----- Source document -----
There are different models for time-to-event data (Kaplan & Meier, 1958). Probably, the most popular is the semi-parametric Cox PH model (Cox, 1972), which is a regression model wherein covariates are assumed to have a multiplicative effect on the hazard for an event. The Cox PH model has the particularity of estimating the baseline hazard function non-parametrically. If there is a theoretical reason to suppose that the baseline hazard function has a particular parametric form (typically Weibull, Gamma or Exponential), a parametric model can be specified. Most often, however, an analyst ignores the exact form of a hazard function. The Cox PH model has been shown to approximate well unknown parametric hazard functions (Fox, 2002).
The Cox PH submodel can be formulated as
2
$${h}_{i}\left(t\right)={h}_{0}\left(t\right)exp\left({\gamma}^{T}{w}_{i}\right),$$The Joint Model
Joint models formally associate the longitudinal and time-to-event processes through shared parameters (Henderson et al., 2000; Ibrahim, Chu, & Chen, 2010; Rizopoulos, 2012; Wulfsohn & Tsiatis, 1997). This framework therefore models the hazard of experiencing the focal event as dependent on a subject-specific characteristic of its longitudinal trajectory. More specifically, we have
3
$$\begin{array}{c}\begin{array}{r}\begin{array}{ccc}\hfill {h}_{i}\left(t\right)& =\underset{\text{\Delta}t\to 0}{lim}{\displaystyle \frac{\mathtt{\text{Pr}}\left\{t\le {T}_{i}^{*}+\text{\Delta}t|{T}_{i}^{*}\ge t,{\mathcal{M}}_{i}\left(t\right),{w}_{i}\right\}}{\text{\Delta}t}}\hfill & \hfill \\ \hfill & ={h}_{0}\left(t\right)exp({\gamma}^{T}{w}_{i}+f\left\{{\mu}_{i}\left(t\right),{b}_{i},\alpha \right\}),\hfill \end{array}\end{array}\end{array}$$${w}_{i}$ is a vector of (possibly time-varying) covariates with corresponding regression coefficients $\gamma $, and ${b}_{i}$ is the vector of random effects for individual $i$ defined in Equation 1. Parameter vector $\alpha $ quantifies the association between a priori selected features of the longitudinal process and the hazard for the event at time $t$. Various options for the function $f\left(\xb7\right)$ are possible and lead to different forms of the time-to-event submodel. We discuss now the three most frequently used association functions in the joint modeling literature (see for example Gould et al., 2015; Guo & Carlin, 2004; He & Luo, 2016; Henderson et al., 2000; Papageorgiou et al., 2019; Rizopoulos et al., 2014; Sène et al., 2014; Tsiatis & Davidian, 2004; Wulfsohn & Tsiatis, 1997).
----- Given data -----
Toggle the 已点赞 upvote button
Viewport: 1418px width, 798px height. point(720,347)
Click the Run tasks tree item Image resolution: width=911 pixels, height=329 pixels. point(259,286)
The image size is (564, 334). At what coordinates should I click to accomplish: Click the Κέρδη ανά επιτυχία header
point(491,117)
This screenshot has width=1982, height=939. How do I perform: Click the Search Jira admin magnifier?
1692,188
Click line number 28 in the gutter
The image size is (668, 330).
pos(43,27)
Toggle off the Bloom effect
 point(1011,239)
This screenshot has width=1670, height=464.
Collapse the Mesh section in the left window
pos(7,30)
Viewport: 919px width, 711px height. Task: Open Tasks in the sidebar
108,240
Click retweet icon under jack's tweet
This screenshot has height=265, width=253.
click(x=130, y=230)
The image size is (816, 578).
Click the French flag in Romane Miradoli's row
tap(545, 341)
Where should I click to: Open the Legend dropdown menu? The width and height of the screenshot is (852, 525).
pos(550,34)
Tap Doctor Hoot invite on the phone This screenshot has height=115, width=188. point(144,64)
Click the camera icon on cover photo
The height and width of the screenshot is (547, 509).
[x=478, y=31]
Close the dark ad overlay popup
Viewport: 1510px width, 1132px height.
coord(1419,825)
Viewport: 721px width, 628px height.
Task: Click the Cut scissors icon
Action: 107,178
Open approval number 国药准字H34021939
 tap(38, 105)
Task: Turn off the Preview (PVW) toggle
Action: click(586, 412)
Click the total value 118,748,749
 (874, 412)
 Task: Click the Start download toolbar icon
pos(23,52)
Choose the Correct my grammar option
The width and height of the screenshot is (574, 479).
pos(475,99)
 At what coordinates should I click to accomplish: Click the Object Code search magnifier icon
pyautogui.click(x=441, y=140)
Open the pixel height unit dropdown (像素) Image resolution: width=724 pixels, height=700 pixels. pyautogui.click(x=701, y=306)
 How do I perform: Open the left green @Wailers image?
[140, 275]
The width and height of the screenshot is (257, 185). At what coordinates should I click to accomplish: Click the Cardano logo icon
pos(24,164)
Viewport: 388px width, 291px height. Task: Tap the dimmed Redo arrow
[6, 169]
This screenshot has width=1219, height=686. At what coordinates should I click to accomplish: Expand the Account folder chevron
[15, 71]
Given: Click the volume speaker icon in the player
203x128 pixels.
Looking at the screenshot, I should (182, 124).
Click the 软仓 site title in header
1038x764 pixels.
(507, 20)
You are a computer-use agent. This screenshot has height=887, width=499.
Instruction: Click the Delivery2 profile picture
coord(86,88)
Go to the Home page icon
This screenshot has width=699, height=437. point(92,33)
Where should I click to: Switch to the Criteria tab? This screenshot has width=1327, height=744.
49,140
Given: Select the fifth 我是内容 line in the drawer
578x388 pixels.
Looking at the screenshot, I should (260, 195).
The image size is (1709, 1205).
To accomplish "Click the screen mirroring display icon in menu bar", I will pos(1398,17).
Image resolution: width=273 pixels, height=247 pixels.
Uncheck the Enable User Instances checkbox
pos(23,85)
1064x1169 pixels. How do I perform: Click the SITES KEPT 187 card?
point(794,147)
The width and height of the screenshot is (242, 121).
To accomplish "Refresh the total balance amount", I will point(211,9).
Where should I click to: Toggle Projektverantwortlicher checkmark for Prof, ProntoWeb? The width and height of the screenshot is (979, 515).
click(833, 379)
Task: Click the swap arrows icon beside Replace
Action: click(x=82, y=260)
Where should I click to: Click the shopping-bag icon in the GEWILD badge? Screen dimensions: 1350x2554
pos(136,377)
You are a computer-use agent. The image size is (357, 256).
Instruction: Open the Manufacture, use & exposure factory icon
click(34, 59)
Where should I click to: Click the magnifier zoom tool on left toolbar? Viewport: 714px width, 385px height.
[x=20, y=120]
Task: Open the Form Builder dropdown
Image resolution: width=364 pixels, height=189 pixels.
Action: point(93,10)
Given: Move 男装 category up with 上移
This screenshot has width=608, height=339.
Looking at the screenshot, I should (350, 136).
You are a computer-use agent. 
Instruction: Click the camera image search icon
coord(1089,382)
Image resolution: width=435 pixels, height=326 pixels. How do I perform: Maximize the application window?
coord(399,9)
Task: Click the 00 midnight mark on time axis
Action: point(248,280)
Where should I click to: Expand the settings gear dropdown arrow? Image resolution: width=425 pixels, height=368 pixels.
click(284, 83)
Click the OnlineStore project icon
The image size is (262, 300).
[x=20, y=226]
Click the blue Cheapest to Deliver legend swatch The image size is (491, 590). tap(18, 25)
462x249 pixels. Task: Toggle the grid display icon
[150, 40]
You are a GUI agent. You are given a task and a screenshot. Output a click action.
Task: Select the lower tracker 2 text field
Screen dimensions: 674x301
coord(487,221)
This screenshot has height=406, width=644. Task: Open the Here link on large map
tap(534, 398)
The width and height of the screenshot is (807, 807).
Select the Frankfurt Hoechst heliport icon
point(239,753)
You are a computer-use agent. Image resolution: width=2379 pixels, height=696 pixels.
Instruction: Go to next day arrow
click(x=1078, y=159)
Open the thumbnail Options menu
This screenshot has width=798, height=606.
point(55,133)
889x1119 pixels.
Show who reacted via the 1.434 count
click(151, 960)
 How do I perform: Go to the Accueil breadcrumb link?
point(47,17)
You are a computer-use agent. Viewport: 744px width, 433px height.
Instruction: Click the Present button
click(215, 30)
-----
__Exercise requirements__.
A. In the joint modeling text, condense the paragraph beginning "There are different models for time-to-event data" into a short bulleted list that keeps its main facts.
B. Report every line in the listing that contains the string "camera". Case counts.

__Solutions by task__.
A.
- Several models exist for time-to-event data; the most popular is probably the semi-parametric Cox PH model (Cox, 1972).
- It is a regression model in which covariates are assumed to have a multiplicative effect on the hazard for an event.
- It estimates the baseline hazard function non-parametrically.
- A parametric model (typically Weibull, Gamma or Exponential) can be specified if there is a theoretical reason to expect that form of baseline hazard.
- Analysts usually don't know the exact form of the hazard function.
- The Cox PH model has been shown to approximate unknown parametric hazard functions well (Fox, 2002).

B.
Click the camera icon on cover photo
Instruction: Click the camera image search icon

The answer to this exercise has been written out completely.